In our Spring Forecast, which was prepared in the first half of March, we expect 4.6% GDP growth this year. “Developments in the second half of last year showed that business and consumers are increasingly adapting to the new situation. This, together with better prospects globally and a smaller negative impact of the epidemic on the export-oriented part of the economy and construction in the second wave, is reflected in a somewhat higher forecast for 2021 than predicted in December last year,” explained Maja Bednaš, Director of IMAD. At the level of overall economic activity, no noticeable recovery is yet expected in the first quarter, mainly due to the retention of restrictions on activity in some service activities. In the second quarter, given the expected improvement in the epidemiological situation, a recovery is also expected in this segment, which will have a positive impact on growth in private consumption and overall economic activity. Assuming that, with increased vaccination coverage and thus better containment of the epidemic, containment measures will ease even more in the second half of the year, the economic recovery should accelerate by the end of the year. Support from fiscal policy measures at the national and EU levels will continue to play a crucial role, together with monetary policy measures of the ECB.

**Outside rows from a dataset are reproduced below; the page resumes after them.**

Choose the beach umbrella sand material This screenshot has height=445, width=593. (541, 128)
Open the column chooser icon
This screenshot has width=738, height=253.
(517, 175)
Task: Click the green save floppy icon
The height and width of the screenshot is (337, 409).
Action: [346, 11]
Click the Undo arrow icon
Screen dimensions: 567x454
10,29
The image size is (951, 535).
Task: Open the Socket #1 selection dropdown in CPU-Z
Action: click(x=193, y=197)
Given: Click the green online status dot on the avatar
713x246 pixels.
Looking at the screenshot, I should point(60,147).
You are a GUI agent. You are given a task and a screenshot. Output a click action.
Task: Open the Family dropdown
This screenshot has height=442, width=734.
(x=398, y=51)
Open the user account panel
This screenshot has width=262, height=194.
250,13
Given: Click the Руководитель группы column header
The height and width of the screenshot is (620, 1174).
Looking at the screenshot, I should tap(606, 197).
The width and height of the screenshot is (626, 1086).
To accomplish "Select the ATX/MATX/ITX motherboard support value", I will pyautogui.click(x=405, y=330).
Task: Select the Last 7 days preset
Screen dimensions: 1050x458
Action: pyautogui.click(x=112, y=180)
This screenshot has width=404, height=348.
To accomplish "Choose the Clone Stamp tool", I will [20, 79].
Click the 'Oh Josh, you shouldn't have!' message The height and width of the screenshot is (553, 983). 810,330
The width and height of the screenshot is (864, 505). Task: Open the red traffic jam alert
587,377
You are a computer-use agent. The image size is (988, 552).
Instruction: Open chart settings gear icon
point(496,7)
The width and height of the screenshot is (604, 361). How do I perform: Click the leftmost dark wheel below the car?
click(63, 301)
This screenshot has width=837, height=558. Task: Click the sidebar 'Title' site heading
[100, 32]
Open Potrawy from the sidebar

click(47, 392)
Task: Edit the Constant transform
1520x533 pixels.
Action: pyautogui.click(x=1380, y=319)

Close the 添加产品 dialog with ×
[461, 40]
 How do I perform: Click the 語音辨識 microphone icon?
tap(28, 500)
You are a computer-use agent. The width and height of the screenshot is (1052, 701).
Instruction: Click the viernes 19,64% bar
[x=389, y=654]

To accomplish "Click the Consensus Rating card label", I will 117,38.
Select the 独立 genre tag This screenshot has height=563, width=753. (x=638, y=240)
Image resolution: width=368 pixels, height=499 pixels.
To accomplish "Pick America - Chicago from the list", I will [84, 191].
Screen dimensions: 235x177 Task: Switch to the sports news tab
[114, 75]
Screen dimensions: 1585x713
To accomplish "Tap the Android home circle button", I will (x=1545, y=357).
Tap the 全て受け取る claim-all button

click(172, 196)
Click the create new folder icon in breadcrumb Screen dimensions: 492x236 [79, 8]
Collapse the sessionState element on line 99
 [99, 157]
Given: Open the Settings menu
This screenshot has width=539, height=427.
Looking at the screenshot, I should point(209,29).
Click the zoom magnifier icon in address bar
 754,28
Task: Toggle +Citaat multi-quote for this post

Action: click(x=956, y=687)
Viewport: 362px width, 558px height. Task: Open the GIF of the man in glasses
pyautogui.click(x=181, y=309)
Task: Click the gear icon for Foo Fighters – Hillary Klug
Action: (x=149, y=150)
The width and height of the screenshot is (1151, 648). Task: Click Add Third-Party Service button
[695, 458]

Figure 1: Economic growth (in %)
Economic recovery and its pace will remain uneven across sectors. According to the available high-frequency data and confidence indicators, the positive developments in activities integrated in international trade, which started at the second half of last year, continue in the first months of this year. With somewhat better prospects in the international environment, we thus expect further growth in exports and imports, particularly of goods, and gradually, most segments of services. Manufacturing, construction and services related to these sectors will also continue to grow this year and mostly reach pre-crisis levels of 2019. Capacity utilisation in manufacturing, which was already above the long-term average at the beginning of the year, and improved export expectations of companies indicate a gradual strengthening of their investment activity. However, infrastructure investment in particular is expected to increase strongly. Housing investment will also strengthen further. Services, which were more affected by the epidemic, will only start to recover this year and would mostly reach pre-epidemic levels by 2023. After last year’s deep fall, private consumption will also be picking up in the spring with a gradual opening of service activities, reflecting growth in disposable income, but also a release of accumulated savings and hence a gradual decline in the household saving rate. The latter is nevertheless likely to remain significantly higher than in 2019. Household consumption will also be favourably affected by the expected further redemption of tourism vouchers.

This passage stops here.